__Task objective__.
Rewrite the material starting with the line that contains "Click the commit transaction checkmark icon" and going on through the line that contains "coord(45,54)", replacing "checkmark" with "tick" and leaving everything else unchanged. Leave the pictures out of your answer.

__Rows__.
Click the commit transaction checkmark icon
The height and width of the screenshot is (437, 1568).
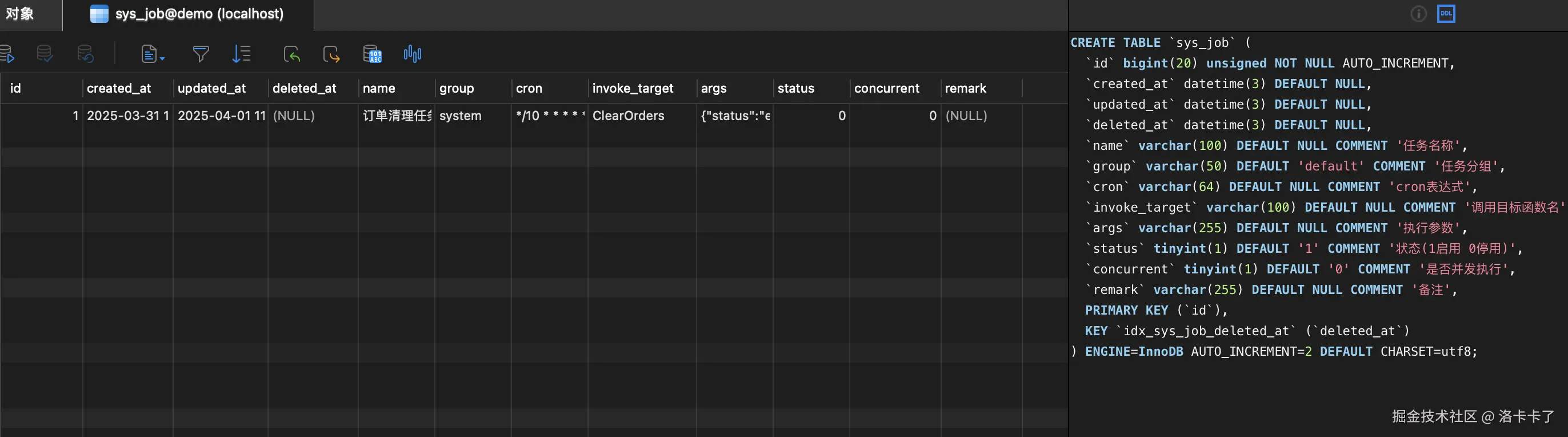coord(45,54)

==

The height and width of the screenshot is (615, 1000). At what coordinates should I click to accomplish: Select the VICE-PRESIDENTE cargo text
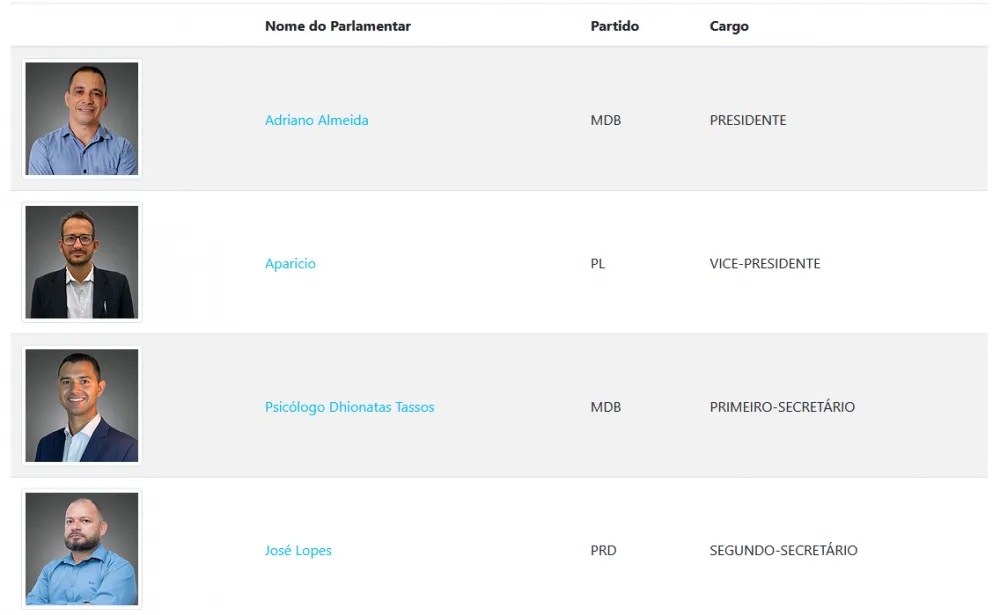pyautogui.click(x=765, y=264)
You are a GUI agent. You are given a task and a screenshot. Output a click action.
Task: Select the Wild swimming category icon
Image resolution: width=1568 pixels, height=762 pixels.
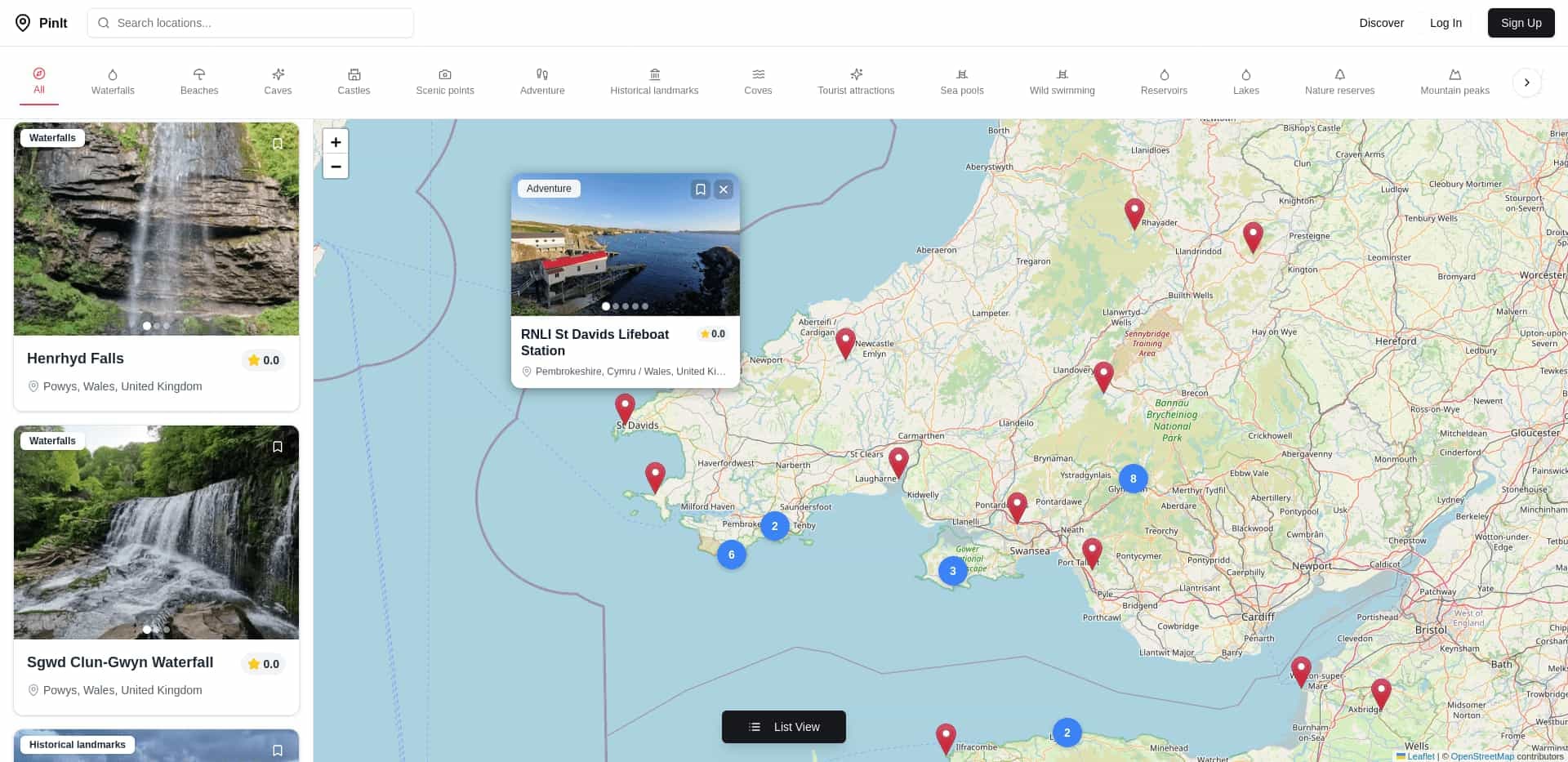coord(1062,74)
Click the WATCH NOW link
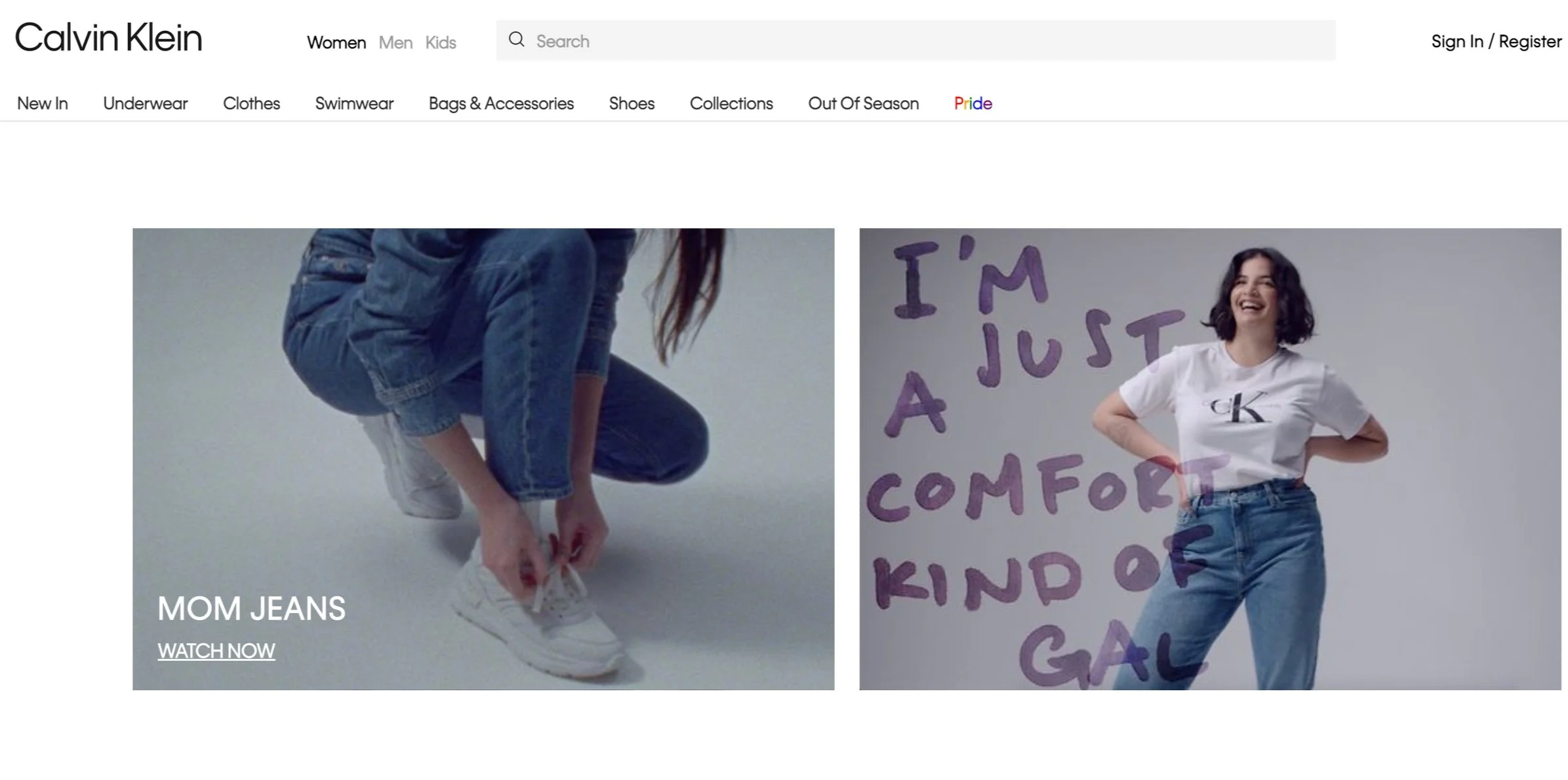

__Solution__.
Click the commit transaction tick icon
The height and width of the screenshot is (437, 1568).
coord(45,54)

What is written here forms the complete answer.